Стихи эти могли Нинку больше порадовать, но было ей не до стихов: и в колхозе работа, и дома, и беременна на последнем месяце, отчего тошнило ее каждый день и кровь приливала к голове, и тогда правая щека почти что сравнивалась по цвету с левой, обезображенной родимым пятном. Нинке было приятно, что муж оказался поэтом, но хотелось бы знать, как он живет на самом деле, а стихи были совсем не про то.
– Чего бы ни писал, а раз пишет, значит, жив, – говорила Нюра. – Это и есть самое главное.
– Это, конечно, да, – со вздохом соглашалась Нинка и бросала письмо в угол на лавку, где и остальные письма лежали.
С началом войны сумка Нюры сильно потяжелела. Похоже было, что все люди, сколько-нибудь умевшие вырисовывать буквы, взялись за перо и – кто во что горазд, иной раз до удивления неграмотно и коряво спешили сообщить кому-нибудь на этом свете, что вот, мол, я, жив-здоров или нездоров, но все-таки жив, чего и вам отчасти желаю.
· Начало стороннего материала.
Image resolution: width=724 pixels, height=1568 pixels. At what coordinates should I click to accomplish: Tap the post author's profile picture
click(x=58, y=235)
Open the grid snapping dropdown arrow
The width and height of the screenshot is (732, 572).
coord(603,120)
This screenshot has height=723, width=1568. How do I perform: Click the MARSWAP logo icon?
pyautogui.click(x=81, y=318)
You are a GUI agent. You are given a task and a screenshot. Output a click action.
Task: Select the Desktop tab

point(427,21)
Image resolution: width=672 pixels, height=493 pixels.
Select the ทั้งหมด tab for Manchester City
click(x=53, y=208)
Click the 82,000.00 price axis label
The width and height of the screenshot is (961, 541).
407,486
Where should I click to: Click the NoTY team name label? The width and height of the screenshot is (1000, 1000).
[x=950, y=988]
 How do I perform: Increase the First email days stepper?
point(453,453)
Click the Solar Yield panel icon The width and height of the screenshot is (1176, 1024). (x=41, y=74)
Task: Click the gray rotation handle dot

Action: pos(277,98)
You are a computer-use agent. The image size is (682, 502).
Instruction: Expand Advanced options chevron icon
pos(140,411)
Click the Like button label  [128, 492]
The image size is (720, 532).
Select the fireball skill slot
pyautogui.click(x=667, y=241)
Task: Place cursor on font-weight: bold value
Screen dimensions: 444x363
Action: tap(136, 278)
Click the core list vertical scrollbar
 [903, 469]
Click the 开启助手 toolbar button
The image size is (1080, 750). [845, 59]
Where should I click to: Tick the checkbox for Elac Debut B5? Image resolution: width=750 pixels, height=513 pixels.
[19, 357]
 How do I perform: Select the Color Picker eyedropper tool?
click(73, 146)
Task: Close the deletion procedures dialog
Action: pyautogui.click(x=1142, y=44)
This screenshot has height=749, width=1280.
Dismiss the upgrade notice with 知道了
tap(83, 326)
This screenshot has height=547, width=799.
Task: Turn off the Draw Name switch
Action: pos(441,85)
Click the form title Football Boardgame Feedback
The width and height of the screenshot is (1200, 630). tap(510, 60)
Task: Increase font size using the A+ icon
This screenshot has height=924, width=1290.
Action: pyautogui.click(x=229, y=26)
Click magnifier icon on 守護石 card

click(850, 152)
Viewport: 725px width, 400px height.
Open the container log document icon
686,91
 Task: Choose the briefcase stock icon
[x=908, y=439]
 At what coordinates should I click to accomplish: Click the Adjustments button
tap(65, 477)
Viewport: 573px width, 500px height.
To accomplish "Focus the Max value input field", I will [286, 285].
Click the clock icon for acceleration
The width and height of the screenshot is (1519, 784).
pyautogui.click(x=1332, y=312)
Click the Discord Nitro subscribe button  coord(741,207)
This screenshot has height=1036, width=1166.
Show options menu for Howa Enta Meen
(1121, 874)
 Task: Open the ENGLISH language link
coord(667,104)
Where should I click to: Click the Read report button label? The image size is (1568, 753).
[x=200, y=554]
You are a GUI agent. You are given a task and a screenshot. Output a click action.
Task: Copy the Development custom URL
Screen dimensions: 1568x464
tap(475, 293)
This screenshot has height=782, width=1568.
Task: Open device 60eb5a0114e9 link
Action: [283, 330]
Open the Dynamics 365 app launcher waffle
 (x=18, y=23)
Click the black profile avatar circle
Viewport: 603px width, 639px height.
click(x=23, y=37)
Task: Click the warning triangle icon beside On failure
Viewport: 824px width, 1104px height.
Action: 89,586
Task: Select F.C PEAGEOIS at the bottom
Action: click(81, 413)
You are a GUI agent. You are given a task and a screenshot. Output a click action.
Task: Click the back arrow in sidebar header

Даже деду Шапкину, сначала живому, а потом мертвому, регулярно писал с фронта внучатый племянник Тимоша, который обнаружился только недавно. Тимошу в тридцатом году, когда он еще был подростком, вместе с отцом, матерью, двумя сестрами, дедом и бабкой выслали неизвестно куда, и до самой до войны слуху-духу от них не было никакого. Теперь он писал длинно и обстоятельно, как везли их зимой в промерзлых теплушках много дней и ночей в неведомом направлении, кормя при этом мороженой мелкой картошкой, нечищенной и отваренной, как для свиней. Бабка спала перед самой дверью и там ночью скончалась, перед тем обмочившись и примерзши к полу.
Довезли их до Казахстана, посадили на большие телеги, везли, везли, сбросили в степи. Дали на человека по полпуду муки и сказали: живите здесь, как хотите. Кто помрет, тому туда и дорога, а кто выживет – молодец. Оставили, правда, несколько лопат, граблей, вил и один топор.